HE was a soldier from a foreign army who sailed to fight for the Allies on the First World War battlefields of France, but lost his life before his ship ever made landfall.
Private Roy Muncaster and hundreds of his countrymen perished when their troopship the SS Tuscania was torpedoed off the coast of Scotland, floundering in the cold waters near the isle of Islay.
Now, nearly a century after the disaster, he remains the only US serviceman still buried on the island, and his final resting place has been chosen as the launching spot for a series of events to mark the 100th anniversary of the end of the great conflict.
Lone piper Isobel Ferguson played beside Mr Muncaster’s grave yesterday as the programme was announced, the first of several ceremonies to mark the sinking of the Tuscania and the island’s war dead.
Carrying more than 2,000 US Army personnel to join the battlefields in Europe, the SS Tuscania was on its way from New Jersey to Liverpool when it was attacked by German submarine UB-77.
It had been an arduous voyage across the North Atlantic and most of those aboard, in sight of the Irish coast to starboard and the Scottish coast to port, believed the worst part of their journey is over.
But within hours the ship would slip beneath the waves as men fought for their lives in the surrounding waters, or clung to lifeboats tossed by the stormy seas.
Many lives were saved after heroic rescue missions, with the Royal Navy saving some 1,800 US servicemen.
However hundreds of American troops and British crew members still drowned, with many washing up on Islay’s shoreline.
After the war, the American bodies were reinterred at Brookwood American Cemetery and Memorial in Surrey or repatriated to the United States.
The American Monument, a lighthouse-like stone tower which sits atop the Mull of Oa, was commissioned by the American Red Cross in their honour.

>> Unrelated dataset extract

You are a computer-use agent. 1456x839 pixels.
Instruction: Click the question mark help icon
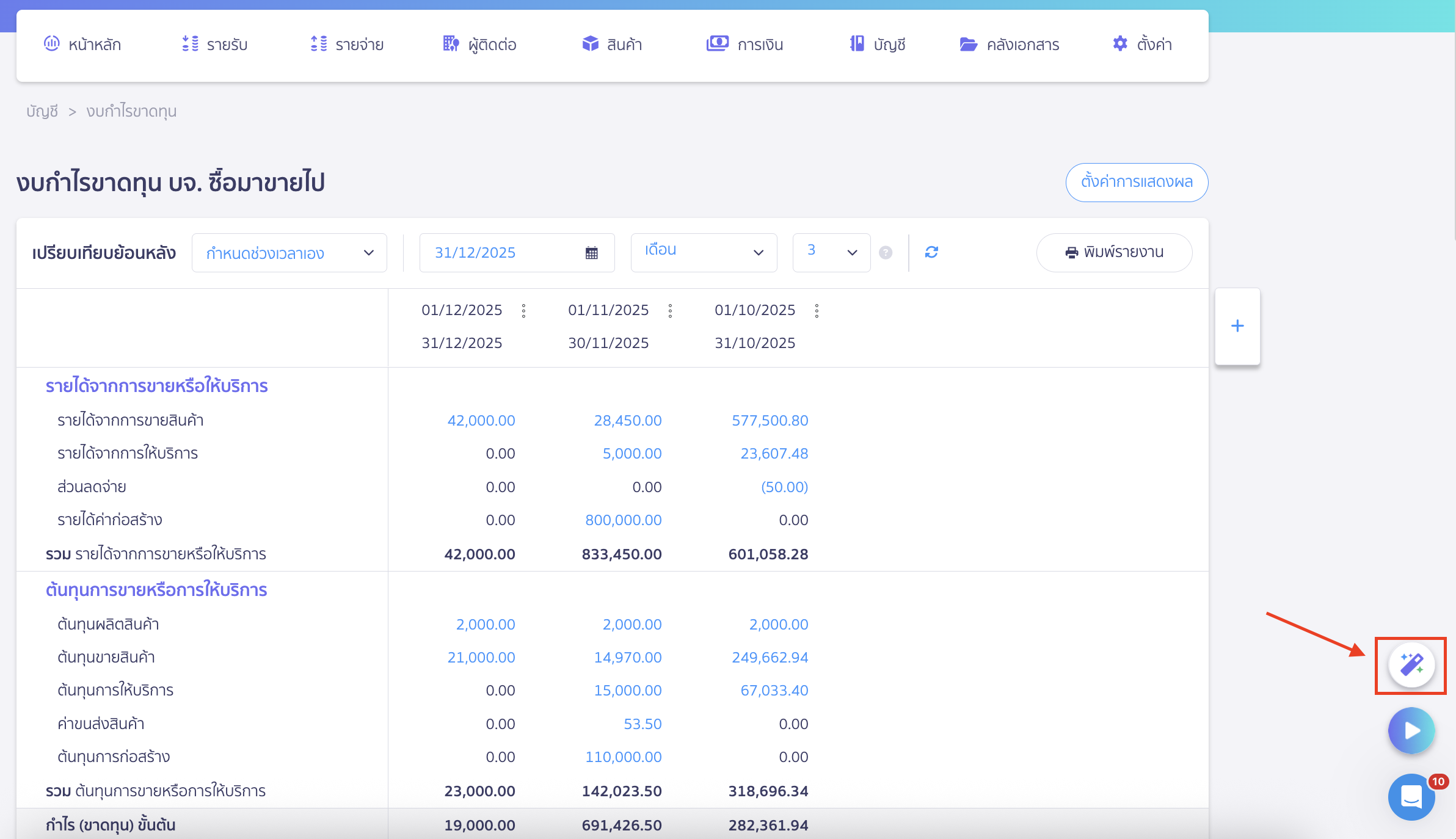[x=885, y=252]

Lord George Robertson of Port Ellen, whose maternal grandfather was the police sergeant on Islay at the time of the sinking, said: “My maternal grandfather, Malcolm MacNeill, had the distressing job of reporting what had happened and attempting to identify the bodies, noting any distinguishing marks that could help identify the drowned men.
“There were so many bodies that their descriptions filled 81 pages in his notebook. When they were finally buried, it fell to my grandfather to correspond with the families in the United States who were desperate to know more about the fate of their loved ones.
“They wrote with information which they hoped could be used to identify the bodies of their sons, husbands or brothers, and in an extraordinary example of compassionate public service, my grandfather replied to each letter, providing what information he could.”
Sadly, the sinking of the SS Tuscania on February 5, 1918, was not the only tragedy to mark Islay’s coast during the war.
Just seven months later a second sinking occurred, this time accidental, when the troop carrier HMS Otranto collided with a steamship near Machir Bay with the loss of 470 men.
As well as the valiant rescue efforts of the local community when the ships went down and its efforts to give the dead proper burials, the commemoration events will remember the Ileachs (Islay people) who served in the war, and those who did not return.
WW100 Islay chair, Jenni Minto, said: “Every village on Islay lost men in the Great War, but the SS Tuscania and HMS Otranto disasters brought the war directly to Islay’s shores.
“In addition to remembering the soldiers and crew who lost their lives in these two tragedies the Islay 100 programme recognises the contribution made by the local community to the rescue of survivors and its dedication to respectfully burying the casualties. It is also an important opportunity to reflect on the loss of Islay’s own throughout the war.”